If getting a small amount of air in your IV tube really killed you, half the patients at Manhattan Catholic would already be dead. In real life the LD50 of air—the dose that will be lethal in 50 percent of people—is two cubic centimeters for every kilogram of weight. For LoBrutto, or whatever his name is, that would be about ten syringes. *
Maybe I should stick a cork down his throat. Light woods are invisible on X-ray, and no pathologist at Manhattan Catholic is going to go to the trouble of dissecting Squillante’s voice box. But where am I going to find a cork?
“Stop thinking about it!” he says.
“Relax,” I say. “Right now I’m not even sure I’m going to kill you.”
A moment later I realize this is true, because I’ve figured out how to do it if I have to.
I’ll just jack him with potassium. If I do it slowly enough, it will stop his heart without spiking his EKG, * and after he’s dead so many of his cells will burst that his whole body will be flooded with potassium.
“Jesus,” he says. “For all I know I have cancer anyway.”
“You do have cancer,” I say.
“What do you mean?”
“I just read your biopsy results.”
“Jesus! Is it bad?”
“No, it’s fantastic. That’s why everybody wants it.”
Squillante, with tears in his eyes, shakes his head. “Such a fuckin smartass. From the time you were a kid.” He grabs my ID badge. “What are they calling you these days, anyway?”

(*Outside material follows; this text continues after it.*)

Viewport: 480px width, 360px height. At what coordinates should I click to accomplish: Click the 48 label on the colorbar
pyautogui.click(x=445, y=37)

When he reads it he boggles. “‘Peter Brown’? Like in the Beatles song?”
“Yeah,” I say, impressed. †
“They changed your name from Pietro Brnwa to Peter Brown? How stupid do they think we are?”
“Pretty fuckin stupid, apparently.”
An announcement comes out of the PA in the ceiling: “Code Blue. All available medical staff to 815 South.” It repeats a couple of times.
Squillante realizes what’s up. “I won’t say shit, Bearclaw,” he says. “I promise.”